Soru : Yukarıdaki ayetler, bizi hangi ahlaki davranışlara yönlendirmekte, nelerden sakındırmaktadır? Arkadaşlarınızla belirleyiniz.
Cevap :
Yukarıdaki ayetler akrabaya, yoksula ve yolcuya hakkını vermeye yönlendirmektedir.
Gereksiz yere saçıp savurmaktan, cimrilik yapmaktan, kötü zanda bulunmaktan, insanların kusurlarını ve özel hayatlarını araştırmaktan ve gıybet yapmaktan sakındırmaktadır.

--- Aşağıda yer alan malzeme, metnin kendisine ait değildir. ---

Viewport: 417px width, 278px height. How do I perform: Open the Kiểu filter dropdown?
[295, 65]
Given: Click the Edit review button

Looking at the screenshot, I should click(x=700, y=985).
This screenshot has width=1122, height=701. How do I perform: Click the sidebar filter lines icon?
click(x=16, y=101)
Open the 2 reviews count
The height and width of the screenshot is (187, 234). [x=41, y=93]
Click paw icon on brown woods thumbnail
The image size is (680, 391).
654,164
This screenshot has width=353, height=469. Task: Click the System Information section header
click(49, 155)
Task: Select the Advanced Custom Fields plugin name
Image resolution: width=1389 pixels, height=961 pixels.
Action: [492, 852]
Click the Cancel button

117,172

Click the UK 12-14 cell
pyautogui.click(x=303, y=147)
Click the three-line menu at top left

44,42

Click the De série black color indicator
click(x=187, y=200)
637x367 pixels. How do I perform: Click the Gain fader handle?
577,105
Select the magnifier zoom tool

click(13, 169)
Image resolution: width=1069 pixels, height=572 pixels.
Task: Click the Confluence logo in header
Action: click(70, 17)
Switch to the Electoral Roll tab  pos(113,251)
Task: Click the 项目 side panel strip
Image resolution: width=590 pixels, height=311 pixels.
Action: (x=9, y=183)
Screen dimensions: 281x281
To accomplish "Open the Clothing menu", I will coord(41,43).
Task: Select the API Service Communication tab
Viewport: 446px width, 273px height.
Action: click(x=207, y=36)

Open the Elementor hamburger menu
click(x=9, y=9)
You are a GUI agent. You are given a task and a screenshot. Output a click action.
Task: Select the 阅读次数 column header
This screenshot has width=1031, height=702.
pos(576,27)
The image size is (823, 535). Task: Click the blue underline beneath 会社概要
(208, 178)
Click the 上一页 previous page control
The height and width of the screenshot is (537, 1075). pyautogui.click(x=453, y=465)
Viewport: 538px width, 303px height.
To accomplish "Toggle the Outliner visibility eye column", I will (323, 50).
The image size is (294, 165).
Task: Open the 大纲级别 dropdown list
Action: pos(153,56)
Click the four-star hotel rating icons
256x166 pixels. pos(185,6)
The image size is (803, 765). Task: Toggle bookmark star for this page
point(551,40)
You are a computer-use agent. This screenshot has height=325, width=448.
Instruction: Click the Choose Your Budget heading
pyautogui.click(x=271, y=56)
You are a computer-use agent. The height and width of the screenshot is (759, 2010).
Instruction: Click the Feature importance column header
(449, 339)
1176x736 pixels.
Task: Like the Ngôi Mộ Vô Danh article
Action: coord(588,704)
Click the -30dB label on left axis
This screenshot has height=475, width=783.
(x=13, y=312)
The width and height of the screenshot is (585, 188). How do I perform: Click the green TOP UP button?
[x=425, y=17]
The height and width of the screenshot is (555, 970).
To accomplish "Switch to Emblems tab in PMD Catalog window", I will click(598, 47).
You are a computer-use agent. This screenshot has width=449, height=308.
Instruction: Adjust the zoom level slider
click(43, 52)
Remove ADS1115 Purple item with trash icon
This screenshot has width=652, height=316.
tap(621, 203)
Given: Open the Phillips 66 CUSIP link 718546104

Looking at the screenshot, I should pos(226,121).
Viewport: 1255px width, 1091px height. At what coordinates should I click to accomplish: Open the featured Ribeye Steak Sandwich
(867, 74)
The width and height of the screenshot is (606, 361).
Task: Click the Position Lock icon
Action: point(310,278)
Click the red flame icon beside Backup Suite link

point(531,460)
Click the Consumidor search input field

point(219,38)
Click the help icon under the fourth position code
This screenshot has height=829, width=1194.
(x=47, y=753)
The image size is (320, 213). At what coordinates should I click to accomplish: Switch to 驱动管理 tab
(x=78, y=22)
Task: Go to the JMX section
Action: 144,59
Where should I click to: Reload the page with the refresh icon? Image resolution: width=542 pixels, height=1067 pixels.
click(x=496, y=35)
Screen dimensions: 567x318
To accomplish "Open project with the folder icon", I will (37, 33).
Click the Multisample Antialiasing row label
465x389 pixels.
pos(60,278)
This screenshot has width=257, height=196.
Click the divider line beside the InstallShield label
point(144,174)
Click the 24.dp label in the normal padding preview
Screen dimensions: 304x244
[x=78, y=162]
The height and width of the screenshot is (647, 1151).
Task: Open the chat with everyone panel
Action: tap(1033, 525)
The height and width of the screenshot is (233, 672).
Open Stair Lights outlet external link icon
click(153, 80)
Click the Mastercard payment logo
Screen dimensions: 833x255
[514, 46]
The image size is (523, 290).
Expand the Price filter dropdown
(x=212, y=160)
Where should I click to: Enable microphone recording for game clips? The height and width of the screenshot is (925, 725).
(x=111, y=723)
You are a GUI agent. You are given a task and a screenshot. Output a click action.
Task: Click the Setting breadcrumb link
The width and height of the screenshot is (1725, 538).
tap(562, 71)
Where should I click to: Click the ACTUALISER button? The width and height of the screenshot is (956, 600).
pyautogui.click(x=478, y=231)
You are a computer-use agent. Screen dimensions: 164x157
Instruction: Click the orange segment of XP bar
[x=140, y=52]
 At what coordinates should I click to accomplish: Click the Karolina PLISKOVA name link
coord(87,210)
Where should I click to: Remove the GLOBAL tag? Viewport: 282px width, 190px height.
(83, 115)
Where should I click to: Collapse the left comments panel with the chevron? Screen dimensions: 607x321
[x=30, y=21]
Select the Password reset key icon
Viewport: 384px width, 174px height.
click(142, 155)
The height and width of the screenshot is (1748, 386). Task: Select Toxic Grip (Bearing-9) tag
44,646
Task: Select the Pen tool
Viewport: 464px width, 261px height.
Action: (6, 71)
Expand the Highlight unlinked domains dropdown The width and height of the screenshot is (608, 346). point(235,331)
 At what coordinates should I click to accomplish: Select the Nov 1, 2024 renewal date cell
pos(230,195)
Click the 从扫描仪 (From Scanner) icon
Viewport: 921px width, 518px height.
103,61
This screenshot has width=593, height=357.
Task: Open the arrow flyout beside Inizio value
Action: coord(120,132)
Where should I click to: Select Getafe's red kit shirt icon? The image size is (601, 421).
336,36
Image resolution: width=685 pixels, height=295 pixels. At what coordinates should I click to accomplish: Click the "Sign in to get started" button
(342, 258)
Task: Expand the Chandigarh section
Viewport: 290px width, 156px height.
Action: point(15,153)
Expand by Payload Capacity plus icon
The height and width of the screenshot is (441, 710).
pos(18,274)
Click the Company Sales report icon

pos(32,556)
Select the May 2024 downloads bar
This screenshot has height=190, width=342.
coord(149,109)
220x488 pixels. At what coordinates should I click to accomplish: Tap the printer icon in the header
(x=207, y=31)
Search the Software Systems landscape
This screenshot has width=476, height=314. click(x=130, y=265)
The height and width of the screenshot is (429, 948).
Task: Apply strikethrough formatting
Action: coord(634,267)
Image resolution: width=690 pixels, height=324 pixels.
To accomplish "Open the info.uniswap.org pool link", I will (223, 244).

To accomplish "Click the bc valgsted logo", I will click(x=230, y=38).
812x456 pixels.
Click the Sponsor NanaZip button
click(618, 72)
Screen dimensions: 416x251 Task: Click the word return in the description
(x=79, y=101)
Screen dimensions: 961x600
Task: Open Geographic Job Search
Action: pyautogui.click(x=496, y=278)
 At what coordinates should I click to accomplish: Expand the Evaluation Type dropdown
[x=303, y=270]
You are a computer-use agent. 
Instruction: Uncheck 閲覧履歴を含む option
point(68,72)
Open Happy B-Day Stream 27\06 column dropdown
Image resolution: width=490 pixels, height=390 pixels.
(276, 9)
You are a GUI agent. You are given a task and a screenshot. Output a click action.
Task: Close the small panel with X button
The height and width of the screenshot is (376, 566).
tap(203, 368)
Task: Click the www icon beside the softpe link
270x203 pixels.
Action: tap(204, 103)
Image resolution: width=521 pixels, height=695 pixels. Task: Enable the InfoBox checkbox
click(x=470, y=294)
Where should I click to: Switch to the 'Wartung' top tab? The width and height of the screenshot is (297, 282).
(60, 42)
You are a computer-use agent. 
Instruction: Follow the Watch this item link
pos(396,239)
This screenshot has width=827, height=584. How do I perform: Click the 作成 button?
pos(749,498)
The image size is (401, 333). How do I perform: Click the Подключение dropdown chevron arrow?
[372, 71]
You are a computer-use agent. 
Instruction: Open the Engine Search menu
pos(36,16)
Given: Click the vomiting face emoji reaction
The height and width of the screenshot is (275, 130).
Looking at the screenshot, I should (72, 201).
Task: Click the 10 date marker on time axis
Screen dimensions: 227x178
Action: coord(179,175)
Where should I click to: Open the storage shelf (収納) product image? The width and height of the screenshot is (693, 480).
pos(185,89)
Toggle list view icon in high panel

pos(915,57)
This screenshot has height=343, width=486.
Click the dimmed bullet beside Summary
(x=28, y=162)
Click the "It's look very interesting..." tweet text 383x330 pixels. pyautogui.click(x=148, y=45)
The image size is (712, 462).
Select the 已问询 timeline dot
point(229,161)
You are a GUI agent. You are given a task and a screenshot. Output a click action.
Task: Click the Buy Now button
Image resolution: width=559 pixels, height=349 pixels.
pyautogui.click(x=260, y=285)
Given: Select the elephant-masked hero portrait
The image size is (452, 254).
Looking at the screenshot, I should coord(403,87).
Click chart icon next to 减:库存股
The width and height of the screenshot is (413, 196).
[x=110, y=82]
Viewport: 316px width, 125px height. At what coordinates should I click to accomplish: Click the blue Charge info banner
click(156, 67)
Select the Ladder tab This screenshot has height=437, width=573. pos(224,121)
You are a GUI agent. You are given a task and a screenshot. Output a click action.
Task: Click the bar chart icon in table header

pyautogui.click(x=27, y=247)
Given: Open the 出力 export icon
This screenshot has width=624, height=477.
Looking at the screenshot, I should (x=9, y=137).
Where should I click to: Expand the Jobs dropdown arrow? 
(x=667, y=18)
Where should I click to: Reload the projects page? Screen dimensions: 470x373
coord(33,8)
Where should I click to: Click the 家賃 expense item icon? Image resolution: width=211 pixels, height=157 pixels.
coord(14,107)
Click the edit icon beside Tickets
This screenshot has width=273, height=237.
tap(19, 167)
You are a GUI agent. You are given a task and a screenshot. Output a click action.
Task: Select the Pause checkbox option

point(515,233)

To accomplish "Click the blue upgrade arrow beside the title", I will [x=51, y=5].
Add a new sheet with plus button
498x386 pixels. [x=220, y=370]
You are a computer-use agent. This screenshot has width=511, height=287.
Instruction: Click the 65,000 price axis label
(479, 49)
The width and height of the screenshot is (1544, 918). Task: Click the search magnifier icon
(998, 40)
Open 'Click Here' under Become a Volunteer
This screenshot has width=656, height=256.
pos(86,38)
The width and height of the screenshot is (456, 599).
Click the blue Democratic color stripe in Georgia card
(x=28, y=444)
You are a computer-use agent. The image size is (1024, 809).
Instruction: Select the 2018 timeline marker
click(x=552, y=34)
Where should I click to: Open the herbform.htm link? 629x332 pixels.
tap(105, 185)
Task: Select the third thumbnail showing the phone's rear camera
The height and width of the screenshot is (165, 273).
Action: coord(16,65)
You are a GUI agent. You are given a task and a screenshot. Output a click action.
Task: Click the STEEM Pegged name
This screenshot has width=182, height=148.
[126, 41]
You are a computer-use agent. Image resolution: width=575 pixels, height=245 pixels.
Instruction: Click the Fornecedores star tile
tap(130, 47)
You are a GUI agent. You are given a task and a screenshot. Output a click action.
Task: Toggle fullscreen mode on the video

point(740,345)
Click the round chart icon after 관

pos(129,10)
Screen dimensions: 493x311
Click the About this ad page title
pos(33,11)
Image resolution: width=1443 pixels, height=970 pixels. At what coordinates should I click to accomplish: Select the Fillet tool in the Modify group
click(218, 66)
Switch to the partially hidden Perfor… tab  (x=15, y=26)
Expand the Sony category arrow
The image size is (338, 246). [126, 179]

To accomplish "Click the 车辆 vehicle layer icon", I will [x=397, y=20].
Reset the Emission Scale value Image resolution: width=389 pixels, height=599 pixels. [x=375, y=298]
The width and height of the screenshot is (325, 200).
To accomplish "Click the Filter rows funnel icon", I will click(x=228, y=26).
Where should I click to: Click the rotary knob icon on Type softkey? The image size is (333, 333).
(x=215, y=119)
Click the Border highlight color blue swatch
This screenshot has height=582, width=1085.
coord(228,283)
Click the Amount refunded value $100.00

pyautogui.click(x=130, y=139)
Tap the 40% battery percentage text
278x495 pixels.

8. Sınıf Din Kültürü Kitabı Anka Kuşu Yayınevi Sayfa 94 Cevapları
“Ey iman edenler! Allah için hakkı titizlikle ayakta tutan, adalet ile şahitlik eden kimseler olun. Bir topluma olan kininiz, sizi adaletsizliğe itmesin. Adil olun. Bu, Allah’a karşı gelmekten sakınmaya daha yakındır. Allah’a karşı gelmekten sakının. Şüphesiz Allah, yaptıklarınızdan hakkıyla haberdardır.”
Mâide suresi, 8. ayet.
Soru : Yukarıdaki ayetten hangi ilkeler çıkarılabilir? Bu ilkelere uyulması niçin gerekli ve önemlidir? Arkadaşlarınızla değerlendiriniz.
Cevap :
Yukarıdaki ayetten Allah’ın rızası için Hakkı ayakta tutmak, adaletle şahitlik etmek, haksızlık yapmamak ve adil olmak ve Allah’a karşı gelmekten sakınmak ilkelerini çıkarabiliriz.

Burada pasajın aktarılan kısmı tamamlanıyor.